Well - we can see what’s coming – so we are part of the problem.

We – the people who can actually see it clearly – who are trying to warn them - are part of the problem. We – are the crazy ones. The Islamic menace is growing right across the planet – can be seen clearly every day in all newspapers – on all TV News and when we say we have deep concerns – we are the crazy ones. But we are in good company. In the 1930s Winston Churchill was trying to warn the world about the rise of Nazism – and he was shouted down. Really – read the history.  It is classic “shoot the messenger” stuff.

The foolishness of our political correctness and ordinary human decency has played right into the hands of an ideology that is in fact more sinister, more insidious and more dangerous and inhumane that either Communism or Nazism.

So as I see it there are two really important issues here:
The first is how to make our politically correct and generally decent friends acquaintances and family see what is happening.
The other is what is going to happen with the nice Muslim shopkeeper.

You need an answer and I don’t think I have it – but this is what I think might help:

  • ·      Inform yourself – know your subject – keep up with the latest – double check your facts.

  • ·      Connect with people who can help you to be effective.
  • Don’t name call and insult other opinions. Just be calm and try to dismantle them in a constructive way.

  • ·      Get a few effective and undisputable slogans and use them (calmly) all the time.

  • ·      Don’t be crazy. Be polite to the people who try to shut you down because they can’t help it. They are reacting to their conditioning and they have a whole range of slogans developed over many years to fall back on.

  • ·      Don’t put yourself in a position where you are totally outnumbered because you can’t win and it will make them feel like winners when you are shut down. YOU - will look like a looser .

  • ·     Make sure that you check your facts before you tell them anything - because offering up something that is incorrect will just be the leak that lets all the air out of your argument.

  • ·      Be the sane one in the discussion. Of course you feel a sense of urgency – but you have to be more sane than sane. If they can label you as crazy they make you ineffectual.

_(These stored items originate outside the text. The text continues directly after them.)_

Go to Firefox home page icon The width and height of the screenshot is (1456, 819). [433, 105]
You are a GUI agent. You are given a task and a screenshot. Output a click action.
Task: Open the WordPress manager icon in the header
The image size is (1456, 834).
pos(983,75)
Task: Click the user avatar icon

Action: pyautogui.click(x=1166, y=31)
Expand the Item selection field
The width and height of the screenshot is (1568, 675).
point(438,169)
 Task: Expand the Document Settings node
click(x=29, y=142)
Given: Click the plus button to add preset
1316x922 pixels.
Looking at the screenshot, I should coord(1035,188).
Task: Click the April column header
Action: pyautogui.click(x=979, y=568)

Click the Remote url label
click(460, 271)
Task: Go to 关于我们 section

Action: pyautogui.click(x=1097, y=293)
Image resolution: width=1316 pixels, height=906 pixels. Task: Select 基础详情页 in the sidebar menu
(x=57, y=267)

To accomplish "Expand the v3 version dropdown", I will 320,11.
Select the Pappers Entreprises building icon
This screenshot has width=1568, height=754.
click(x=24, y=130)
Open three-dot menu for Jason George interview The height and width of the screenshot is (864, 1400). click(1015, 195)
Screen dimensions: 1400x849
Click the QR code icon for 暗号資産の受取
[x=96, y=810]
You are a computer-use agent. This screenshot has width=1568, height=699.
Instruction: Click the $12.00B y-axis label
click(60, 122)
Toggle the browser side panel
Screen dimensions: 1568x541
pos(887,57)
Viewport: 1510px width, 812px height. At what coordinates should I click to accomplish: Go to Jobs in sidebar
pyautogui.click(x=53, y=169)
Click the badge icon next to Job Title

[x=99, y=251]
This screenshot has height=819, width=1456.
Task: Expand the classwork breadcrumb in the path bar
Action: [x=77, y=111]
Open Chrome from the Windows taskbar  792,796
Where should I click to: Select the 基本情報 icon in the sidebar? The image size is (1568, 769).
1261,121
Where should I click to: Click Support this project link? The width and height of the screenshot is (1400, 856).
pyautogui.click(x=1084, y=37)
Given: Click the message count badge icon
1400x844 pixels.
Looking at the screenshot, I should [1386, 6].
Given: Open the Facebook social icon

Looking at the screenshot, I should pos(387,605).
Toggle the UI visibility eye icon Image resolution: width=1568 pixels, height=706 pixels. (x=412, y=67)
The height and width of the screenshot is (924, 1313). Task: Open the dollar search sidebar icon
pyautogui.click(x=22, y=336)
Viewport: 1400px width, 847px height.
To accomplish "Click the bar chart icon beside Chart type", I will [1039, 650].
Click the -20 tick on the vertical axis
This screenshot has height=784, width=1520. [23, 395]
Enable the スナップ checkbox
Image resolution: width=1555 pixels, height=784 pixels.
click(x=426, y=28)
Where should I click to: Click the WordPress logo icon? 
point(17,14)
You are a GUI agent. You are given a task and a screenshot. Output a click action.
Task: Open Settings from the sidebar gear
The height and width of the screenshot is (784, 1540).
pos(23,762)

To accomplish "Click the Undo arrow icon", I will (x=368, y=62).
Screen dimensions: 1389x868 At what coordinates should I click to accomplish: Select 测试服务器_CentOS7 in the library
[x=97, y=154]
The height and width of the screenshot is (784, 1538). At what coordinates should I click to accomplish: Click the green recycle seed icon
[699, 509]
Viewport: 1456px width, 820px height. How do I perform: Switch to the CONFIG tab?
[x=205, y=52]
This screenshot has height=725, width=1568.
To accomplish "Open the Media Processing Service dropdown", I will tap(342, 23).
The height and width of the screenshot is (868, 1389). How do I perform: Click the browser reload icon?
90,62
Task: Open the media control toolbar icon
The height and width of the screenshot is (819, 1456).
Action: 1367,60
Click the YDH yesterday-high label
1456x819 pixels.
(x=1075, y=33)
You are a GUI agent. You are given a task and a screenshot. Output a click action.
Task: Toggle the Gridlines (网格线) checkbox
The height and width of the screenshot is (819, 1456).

  • ·      Hook up with the internet in a way that is not extremist.

  • ·      Never talk about doing violence because that will negate all the other bullet points.

  • ·      Never go and do them violence because that makes you no better than them.

  • ·      Don’t associate with crazies who cannot see the wisdom in these bullet points because you will be tarred with their brush.

  • NEVER give up



So what about that “nice” muslim? 
Ignore him. There is no point in getting into confrontations with him because in the modern day politically correct mindset – YOU WILL BE WRONG.
In the absence of an answer I will say this. Islam is growing in confidence and power every day. We know it and they know it (but our friends don't get it.). I believe they will act soon because they will not be able to contain themselves. When they do – the game will change so radically that a storm will sweep over the planet that will astound our good and decent friends. Be prepared – because they will beat a path to your door. 
You will see.
More on this soon.

 I feel like I am on a mountaintop looking out over the world and a lot of people are with me who can see the same view that I can see. They have the same problem I do – their friends object that they are the bearers of such bad news.